I really enjoyed your post, thanks for the info. I kind of don’t see you disagreeing with me, so I’m just sort of spinning in the wind trying to figure out how to quote you and disagree back and do the internet arguing thing, such is the mood I am in, in 2018.

I’ll go one farther and say that he fucked everything up in many ways. I can’t stand the guy.

I also agree with this.

What’s interesting (and I may be wrong on this entirely, but we’ll never know now!) is that I think that enough superdelegates (not all, by any means; ego is a thing) learned lessons in 2016. And I think media did too, with regards to including superdelegate totals in with binding delegate totals from primaries and caucuses, that they might’ve ended up a nothingburger in 2020.

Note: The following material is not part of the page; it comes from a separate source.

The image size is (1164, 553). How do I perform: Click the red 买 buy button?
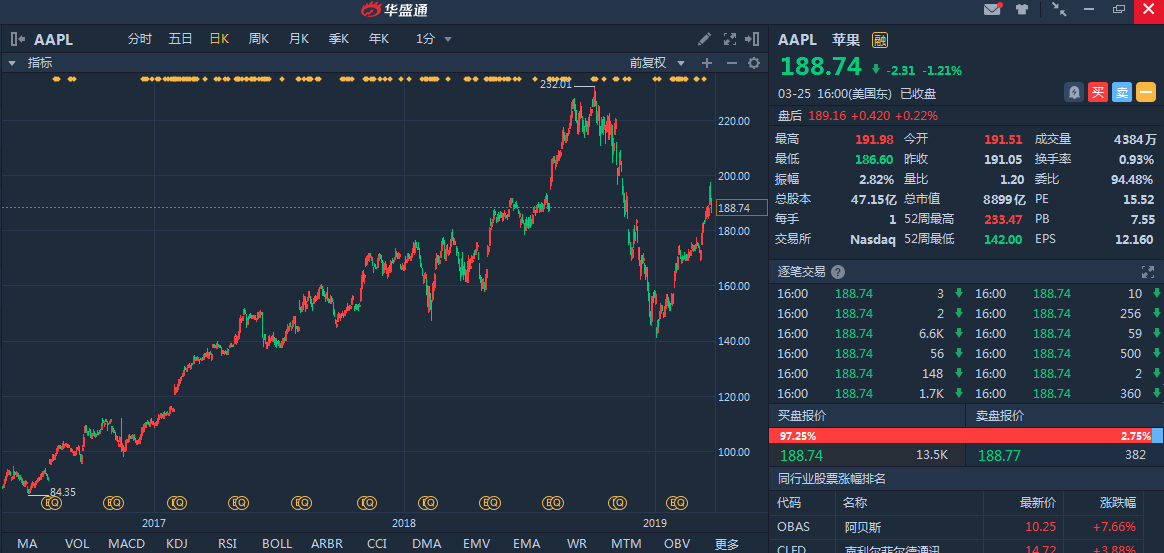pos(1098,92)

Maybe not, but I have a feeling that 2016 turned them into a third rail that no one was real eager to go jump on again.

I have heard it stated many times that the real reason for the high speed rail line in California is so that workers in Silicon Valley can own homes in the San Joaquin Valley. The route they have chosen lends credence to this idea.

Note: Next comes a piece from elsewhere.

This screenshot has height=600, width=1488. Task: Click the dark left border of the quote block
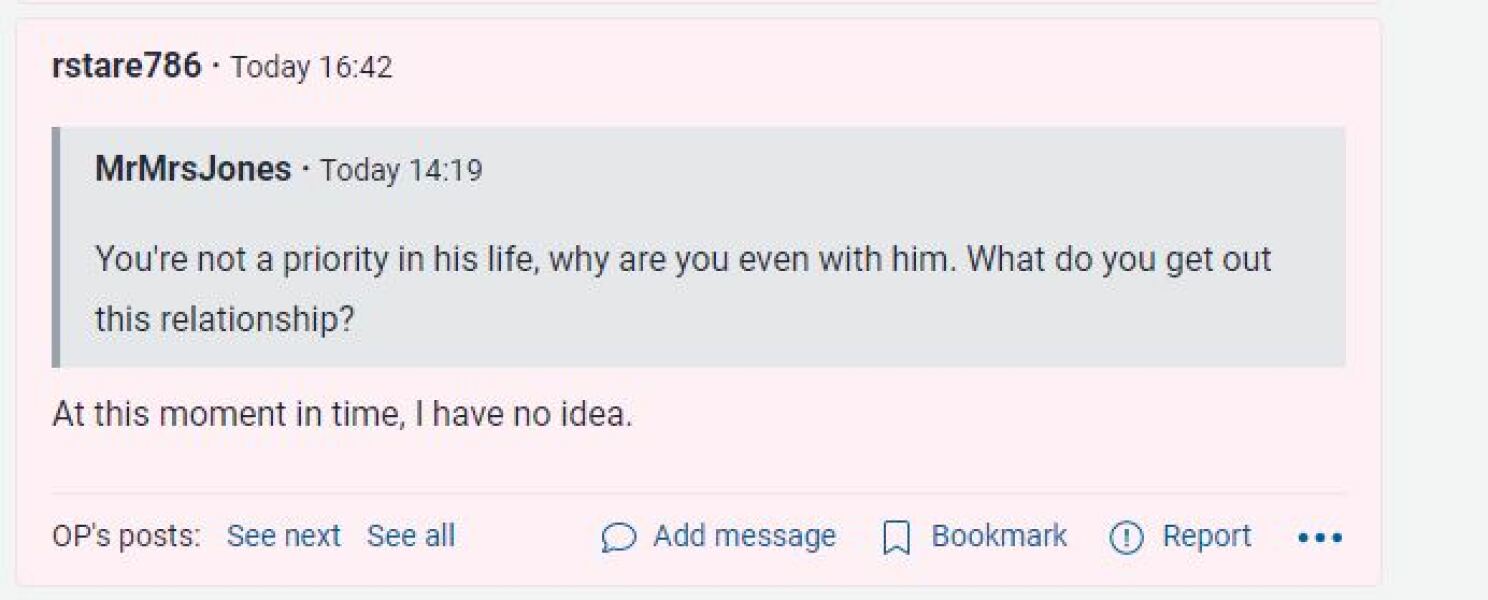[56, 246]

Ah the Democratic party. Learning no lessons. The optics of this are terrible.

Crowley received the endorsement of the Working Families Party, a group of labor unions and activists that has also backed New York Gov. Andrew Cuomo’s primary challenger, Cynthia Nixon. But after Ocasio-Cortez’s primary win, Bill Lipton, the state director of the Working Families Party, reached out to Crowley’s team and asked that he vacate the line. Crowley, however, declined. This means he’ll remain on the ballot, which is certainly a curious decision to make!

Campaign finance law tomfoolery that will allow him to drain his accounts?

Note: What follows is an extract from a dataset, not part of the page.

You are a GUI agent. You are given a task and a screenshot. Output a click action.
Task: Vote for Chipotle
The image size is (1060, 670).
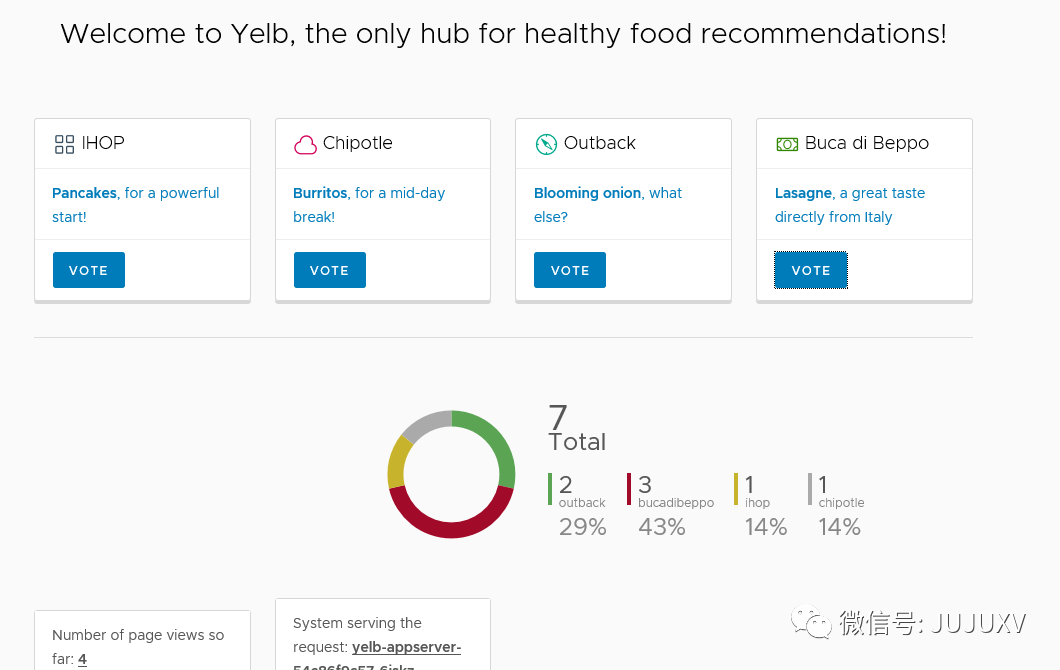[x=329, y=270]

Otherwise, it makes no sense except as a way to stick his thumb in her eye and I did not get the impression from the goings-on that he was that kind of guy.

I think he thinks he can keep his job with a combination of more conservative voters and just name recognition in the district. It does seem like a dick move.

If that’s the case then he’s just very, very wrong about his chances. :)

I can’t even imagine what would happen if he won, or did something to cause the Republican candidate to win somehow. If the DNC thought the drama over superdelegates was bad…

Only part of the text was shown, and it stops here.